Start of Information

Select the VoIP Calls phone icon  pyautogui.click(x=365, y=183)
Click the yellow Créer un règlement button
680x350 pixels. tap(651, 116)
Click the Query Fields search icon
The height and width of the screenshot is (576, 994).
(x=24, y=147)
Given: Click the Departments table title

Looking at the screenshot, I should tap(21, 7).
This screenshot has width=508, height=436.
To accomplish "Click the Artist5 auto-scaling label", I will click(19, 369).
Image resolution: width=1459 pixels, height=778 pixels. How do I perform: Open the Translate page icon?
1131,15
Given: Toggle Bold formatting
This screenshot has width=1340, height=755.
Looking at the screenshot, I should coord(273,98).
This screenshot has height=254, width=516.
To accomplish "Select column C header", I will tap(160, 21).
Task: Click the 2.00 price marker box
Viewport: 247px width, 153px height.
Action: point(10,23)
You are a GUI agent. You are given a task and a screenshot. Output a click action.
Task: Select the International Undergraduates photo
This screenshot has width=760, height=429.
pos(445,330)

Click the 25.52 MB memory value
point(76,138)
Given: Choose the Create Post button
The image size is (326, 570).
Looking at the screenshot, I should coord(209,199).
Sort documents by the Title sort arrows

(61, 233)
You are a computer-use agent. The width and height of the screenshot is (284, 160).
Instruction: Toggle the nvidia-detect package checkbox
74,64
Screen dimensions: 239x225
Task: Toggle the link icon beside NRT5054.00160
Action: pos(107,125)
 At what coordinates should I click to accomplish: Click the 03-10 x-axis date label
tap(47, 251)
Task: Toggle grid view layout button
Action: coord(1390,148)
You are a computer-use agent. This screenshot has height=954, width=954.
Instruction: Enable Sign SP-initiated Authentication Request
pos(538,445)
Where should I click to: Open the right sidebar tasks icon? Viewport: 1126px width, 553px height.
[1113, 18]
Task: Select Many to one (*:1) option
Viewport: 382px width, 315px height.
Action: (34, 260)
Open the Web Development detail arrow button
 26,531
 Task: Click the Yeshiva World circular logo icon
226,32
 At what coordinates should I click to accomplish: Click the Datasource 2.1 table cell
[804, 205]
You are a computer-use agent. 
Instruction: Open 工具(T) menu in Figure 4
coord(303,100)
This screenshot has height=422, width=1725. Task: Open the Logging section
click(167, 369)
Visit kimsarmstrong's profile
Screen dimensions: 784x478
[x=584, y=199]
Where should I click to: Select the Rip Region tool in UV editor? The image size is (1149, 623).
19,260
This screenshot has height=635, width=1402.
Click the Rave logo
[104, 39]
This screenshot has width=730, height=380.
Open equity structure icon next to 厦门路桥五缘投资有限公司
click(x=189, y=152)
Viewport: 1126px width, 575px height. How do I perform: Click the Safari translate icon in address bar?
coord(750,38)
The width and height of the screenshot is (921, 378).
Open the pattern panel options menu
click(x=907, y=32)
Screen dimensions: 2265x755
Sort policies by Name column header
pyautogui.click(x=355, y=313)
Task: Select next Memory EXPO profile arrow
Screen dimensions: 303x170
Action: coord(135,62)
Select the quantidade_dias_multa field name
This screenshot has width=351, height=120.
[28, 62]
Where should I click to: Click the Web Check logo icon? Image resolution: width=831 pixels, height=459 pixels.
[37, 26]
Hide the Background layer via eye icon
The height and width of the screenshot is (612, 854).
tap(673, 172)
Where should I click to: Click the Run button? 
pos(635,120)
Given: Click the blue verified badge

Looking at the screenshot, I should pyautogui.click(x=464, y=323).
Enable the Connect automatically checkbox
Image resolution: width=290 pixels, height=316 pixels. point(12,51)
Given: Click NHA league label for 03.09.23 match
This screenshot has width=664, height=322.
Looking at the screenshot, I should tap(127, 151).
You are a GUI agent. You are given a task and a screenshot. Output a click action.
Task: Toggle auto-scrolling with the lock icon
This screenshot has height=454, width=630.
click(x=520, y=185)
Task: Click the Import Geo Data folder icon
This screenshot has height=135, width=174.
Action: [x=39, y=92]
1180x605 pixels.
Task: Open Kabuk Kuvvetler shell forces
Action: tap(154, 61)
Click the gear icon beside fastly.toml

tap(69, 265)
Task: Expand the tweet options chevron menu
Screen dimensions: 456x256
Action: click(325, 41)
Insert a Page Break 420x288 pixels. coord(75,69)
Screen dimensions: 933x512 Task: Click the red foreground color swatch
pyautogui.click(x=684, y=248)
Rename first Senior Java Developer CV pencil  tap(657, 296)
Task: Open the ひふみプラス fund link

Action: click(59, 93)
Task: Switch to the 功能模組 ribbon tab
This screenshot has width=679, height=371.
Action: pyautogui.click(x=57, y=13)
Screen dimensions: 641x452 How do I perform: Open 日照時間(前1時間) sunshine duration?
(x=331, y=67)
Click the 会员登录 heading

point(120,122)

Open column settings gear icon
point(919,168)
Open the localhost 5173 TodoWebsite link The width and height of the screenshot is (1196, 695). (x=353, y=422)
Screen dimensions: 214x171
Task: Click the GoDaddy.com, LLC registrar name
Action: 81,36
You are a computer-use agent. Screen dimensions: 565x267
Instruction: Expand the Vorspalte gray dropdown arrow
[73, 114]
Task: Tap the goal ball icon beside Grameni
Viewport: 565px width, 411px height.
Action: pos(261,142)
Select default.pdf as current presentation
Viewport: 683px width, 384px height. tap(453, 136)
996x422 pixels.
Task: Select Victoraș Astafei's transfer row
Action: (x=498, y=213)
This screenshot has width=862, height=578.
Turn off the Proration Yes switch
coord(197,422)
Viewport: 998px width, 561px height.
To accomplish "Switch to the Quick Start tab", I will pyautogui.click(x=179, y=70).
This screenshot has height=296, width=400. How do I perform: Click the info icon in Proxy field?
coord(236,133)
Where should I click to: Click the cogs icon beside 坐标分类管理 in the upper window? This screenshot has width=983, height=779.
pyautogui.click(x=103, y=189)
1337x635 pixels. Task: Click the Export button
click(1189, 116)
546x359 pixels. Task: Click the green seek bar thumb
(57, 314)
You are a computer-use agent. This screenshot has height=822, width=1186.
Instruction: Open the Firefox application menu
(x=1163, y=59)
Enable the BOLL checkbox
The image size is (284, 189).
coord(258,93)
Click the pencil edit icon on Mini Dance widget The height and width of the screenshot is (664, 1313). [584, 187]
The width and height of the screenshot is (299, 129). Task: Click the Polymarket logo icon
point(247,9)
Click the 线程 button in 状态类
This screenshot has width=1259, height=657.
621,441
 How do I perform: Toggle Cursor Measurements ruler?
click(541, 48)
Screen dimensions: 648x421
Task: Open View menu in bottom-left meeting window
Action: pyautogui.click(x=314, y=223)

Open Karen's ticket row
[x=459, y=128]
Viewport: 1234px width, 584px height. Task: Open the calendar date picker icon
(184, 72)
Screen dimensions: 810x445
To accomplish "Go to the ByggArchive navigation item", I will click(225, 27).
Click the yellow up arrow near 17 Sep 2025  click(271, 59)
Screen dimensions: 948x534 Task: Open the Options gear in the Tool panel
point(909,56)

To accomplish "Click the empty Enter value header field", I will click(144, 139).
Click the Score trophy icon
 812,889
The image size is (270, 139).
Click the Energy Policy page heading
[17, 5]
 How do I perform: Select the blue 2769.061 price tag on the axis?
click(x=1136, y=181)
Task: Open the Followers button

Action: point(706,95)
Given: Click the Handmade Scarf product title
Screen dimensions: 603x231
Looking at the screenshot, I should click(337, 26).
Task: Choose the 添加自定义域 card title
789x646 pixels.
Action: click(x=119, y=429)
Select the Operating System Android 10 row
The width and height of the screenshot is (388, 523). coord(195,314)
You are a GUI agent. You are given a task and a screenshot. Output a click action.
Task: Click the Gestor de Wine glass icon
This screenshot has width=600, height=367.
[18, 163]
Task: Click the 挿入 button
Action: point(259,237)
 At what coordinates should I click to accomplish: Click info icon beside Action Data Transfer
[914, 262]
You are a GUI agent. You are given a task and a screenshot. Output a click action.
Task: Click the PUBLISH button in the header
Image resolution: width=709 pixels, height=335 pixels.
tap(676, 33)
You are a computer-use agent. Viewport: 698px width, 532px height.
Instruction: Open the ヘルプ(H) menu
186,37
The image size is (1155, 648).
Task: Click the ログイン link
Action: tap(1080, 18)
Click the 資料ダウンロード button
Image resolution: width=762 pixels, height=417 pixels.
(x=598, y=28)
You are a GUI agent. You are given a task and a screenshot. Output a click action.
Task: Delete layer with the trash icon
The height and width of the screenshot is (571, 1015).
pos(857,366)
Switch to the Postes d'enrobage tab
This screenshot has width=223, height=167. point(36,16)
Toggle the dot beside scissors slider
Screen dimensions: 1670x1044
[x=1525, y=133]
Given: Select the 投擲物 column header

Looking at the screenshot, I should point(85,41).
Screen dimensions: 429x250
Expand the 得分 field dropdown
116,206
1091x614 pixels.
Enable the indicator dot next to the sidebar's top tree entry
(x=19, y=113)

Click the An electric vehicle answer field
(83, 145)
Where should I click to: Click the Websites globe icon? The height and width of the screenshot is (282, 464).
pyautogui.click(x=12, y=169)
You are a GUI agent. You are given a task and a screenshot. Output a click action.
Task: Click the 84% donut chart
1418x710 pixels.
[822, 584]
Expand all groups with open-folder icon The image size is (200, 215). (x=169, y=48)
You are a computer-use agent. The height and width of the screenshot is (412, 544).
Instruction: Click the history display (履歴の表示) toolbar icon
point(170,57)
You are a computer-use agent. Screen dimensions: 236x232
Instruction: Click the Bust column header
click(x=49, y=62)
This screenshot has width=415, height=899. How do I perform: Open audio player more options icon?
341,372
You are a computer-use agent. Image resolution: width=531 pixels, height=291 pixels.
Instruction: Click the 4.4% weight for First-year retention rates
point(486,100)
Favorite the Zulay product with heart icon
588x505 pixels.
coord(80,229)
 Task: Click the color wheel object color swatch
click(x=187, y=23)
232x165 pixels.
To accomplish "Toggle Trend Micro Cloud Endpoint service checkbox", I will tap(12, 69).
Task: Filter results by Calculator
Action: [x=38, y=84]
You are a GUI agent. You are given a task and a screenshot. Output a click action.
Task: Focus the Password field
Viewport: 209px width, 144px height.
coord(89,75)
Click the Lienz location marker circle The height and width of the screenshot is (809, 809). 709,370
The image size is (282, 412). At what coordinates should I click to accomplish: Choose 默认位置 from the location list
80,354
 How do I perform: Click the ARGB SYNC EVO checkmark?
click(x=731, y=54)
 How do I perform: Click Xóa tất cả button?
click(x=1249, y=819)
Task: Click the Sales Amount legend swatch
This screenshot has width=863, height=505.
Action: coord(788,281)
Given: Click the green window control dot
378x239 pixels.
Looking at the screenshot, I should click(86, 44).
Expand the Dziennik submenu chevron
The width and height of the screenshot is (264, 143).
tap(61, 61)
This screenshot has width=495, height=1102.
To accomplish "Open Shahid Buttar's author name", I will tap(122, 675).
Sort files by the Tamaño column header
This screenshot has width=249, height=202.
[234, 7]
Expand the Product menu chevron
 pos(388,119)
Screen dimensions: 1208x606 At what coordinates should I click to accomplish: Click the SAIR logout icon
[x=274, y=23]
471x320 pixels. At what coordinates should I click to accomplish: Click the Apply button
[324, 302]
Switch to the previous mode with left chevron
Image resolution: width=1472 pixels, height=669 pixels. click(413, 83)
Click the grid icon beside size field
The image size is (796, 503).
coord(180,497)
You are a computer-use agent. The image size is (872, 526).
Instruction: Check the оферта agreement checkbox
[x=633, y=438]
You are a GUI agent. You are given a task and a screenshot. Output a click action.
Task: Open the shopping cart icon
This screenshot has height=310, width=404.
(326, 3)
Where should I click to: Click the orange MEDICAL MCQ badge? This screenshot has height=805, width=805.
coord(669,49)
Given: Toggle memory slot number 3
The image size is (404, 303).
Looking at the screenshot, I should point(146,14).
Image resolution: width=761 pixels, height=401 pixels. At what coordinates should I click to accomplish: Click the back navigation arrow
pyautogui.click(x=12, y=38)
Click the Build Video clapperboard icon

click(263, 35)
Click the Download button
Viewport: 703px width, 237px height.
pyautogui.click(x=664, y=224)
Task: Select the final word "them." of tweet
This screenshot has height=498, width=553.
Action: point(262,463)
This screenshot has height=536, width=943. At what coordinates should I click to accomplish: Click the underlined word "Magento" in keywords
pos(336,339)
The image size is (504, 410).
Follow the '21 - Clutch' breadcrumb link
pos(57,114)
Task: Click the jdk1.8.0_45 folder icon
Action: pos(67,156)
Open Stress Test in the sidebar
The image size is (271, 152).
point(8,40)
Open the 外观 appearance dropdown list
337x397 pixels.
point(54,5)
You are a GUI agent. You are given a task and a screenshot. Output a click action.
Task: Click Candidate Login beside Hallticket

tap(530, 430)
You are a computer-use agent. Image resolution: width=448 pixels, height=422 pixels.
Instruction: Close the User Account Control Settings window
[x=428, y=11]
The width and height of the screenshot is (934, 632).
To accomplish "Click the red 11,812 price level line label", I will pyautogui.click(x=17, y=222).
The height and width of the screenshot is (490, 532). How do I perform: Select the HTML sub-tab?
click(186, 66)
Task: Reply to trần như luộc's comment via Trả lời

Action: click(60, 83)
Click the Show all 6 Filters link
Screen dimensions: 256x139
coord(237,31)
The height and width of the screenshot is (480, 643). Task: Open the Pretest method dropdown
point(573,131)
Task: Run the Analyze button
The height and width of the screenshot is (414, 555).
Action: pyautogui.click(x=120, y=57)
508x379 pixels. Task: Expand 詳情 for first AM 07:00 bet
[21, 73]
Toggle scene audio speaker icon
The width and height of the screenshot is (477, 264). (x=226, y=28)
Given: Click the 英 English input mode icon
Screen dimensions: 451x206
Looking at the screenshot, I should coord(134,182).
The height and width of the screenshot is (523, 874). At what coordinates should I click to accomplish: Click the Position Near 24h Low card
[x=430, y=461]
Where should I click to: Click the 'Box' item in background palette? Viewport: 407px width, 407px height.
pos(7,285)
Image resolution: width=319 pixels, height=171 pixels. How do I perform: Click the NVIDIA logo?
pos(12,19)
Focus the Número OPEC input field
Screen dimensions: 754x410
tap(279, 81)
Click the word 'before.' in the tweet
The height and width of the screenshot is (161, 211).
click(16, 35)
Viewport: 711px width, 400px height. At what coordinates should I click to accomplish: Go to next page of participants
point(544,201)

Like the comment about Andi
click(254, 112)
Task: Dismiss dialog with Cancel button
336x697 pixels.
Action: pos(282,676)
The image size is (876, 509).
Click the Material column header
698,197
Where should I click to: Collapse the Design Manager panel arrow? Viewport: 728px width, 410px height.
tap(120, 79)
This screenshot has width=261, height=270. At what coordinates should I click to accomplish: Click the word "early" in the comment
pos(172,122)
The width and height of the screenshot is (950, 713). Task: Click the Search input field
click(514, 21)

End of Information

About this exercise:
Copy out, exactly and alone, the lines of the entries above between the ones holding "This screenshot has width=730, height=380." and "Given: Click NHA", inclusive.

Result:
This screenshot has width=730, height=380.
Open equity structure icon next to 厦门路桥五缘投资有限公司
click(x=189, y=152)
Viewport: 1126px width, 575px height. How do I perform: Click the Safari translate icon in address bar?
coord(750,38)
The width and height of the screenshot is (921, 378).
Open the pattern panel options menu
click(x=907, y=32)
Screen dimensions: 2265x755
Sort policies by Name column header
pyautogui.click(x=355, y=313)
Task: Select next Memory EXPO profile arrow
Screen dimensions: 303x170
Action: coord(135,62)
Select the quantidade_dias_multa field name
This screenshot has width=351, height=120.
[28, 62]
Where should I click to: Click the Web Check logo icon? Image resolution: width=831 pixels, height=459 pixels.
[37, 26]
Hide the Background layer via eye icon
The height and width of the screenshot is (612, 854).
tap(673, 172)
Where should I click to: Click the Run button? 
pos(635,120)
Given: Click the blue verified badge

Looking at the screenshot, I should pyautogui.click(x=464, y=323).
Enable the Connect automatically checkbox
Image resolution: width=290 pixels, height=316 pixels. point(12,51)
Given: Click NHA league label for 03.09.23 match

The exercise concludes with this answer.